Dompet Dhuafa terus berikan bantuan ke Jalur Gaza, salah satunya melalui program Gaza Food Bank. Informasi terkini menyebutkan DD melalui Palestinian Welfare House (PWH) – LSM kemanusiaan mitra DD di sana, menyerahkan bantuan makanan kepada sekitar 330 kepala keluarga (KK) pada Rabu (6/8) lalu.

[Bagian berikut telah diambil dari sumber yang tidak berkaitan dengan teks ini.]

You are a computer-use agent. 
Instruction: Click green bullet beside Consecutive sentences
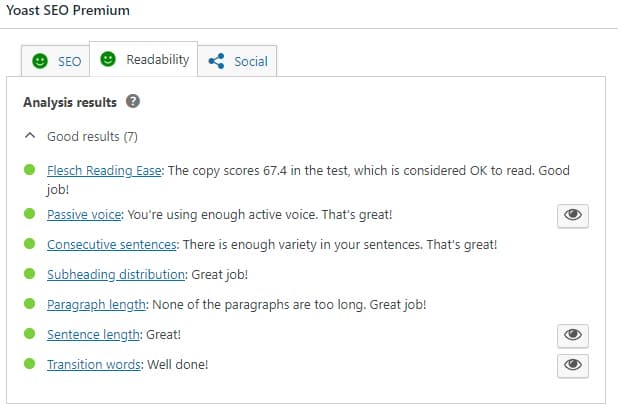(30, 244)
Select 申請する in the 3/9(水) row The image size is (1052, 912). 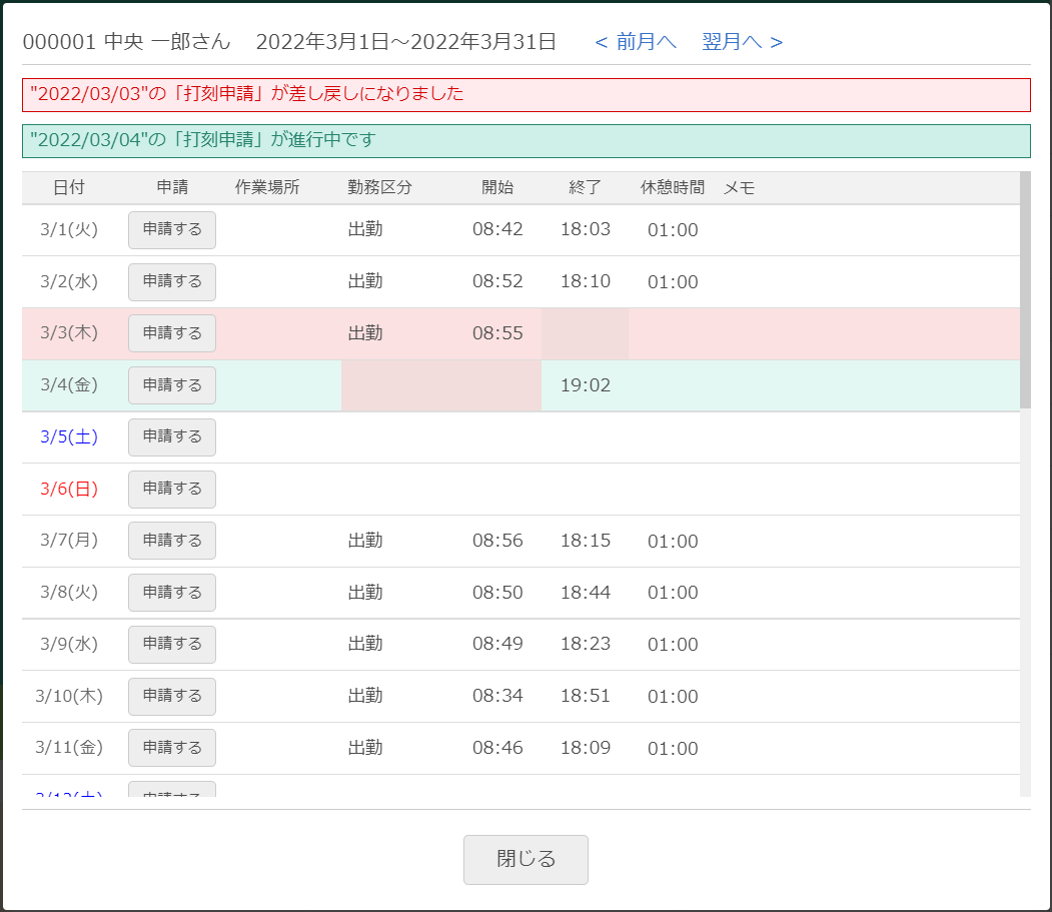172,645
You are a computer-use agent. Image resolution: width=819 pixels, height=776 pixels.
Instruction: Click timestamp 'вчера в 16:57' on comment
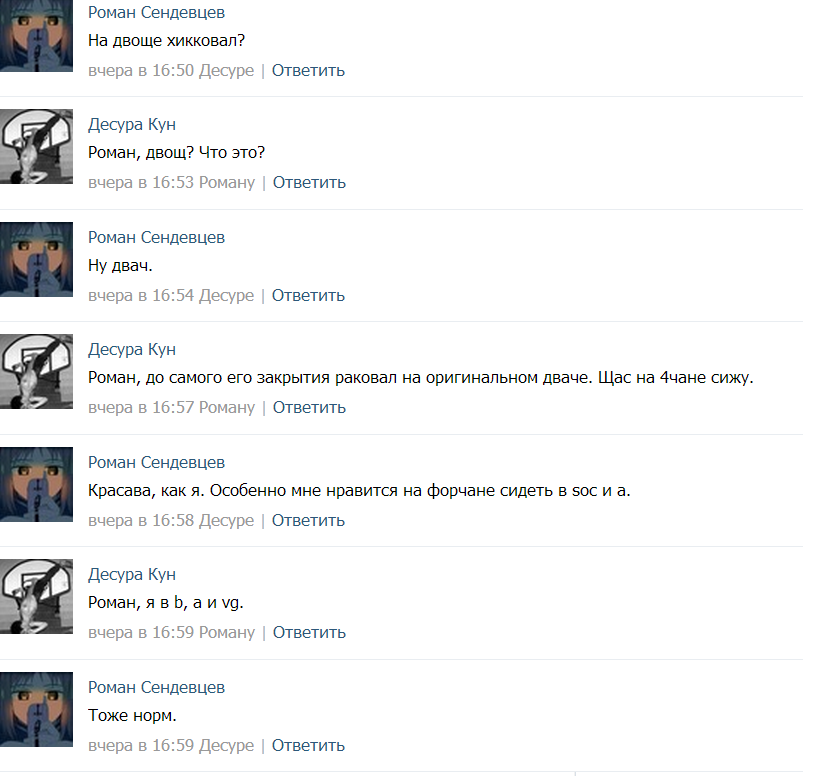click(141, 407)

“Sejauh ini sudah sekitar 500 KK yang mendapatkan distribusi bantuan. Bantuan yang diberikan adalah makanan siap santap dengan pembelian sapi, akan ada penyembelihan dan masak di dapur umum untuk dibagikan kepada warga,” ujar Manager Social Development Dompet Dhuafa, Nugroho Indera Warman.

Selain makanan siap santap, Dompet Dhuafa juga mendistribusikan air bersih, sembako, dan peralatan operasional yang mendesak untuk mendukung bantuan lainnya.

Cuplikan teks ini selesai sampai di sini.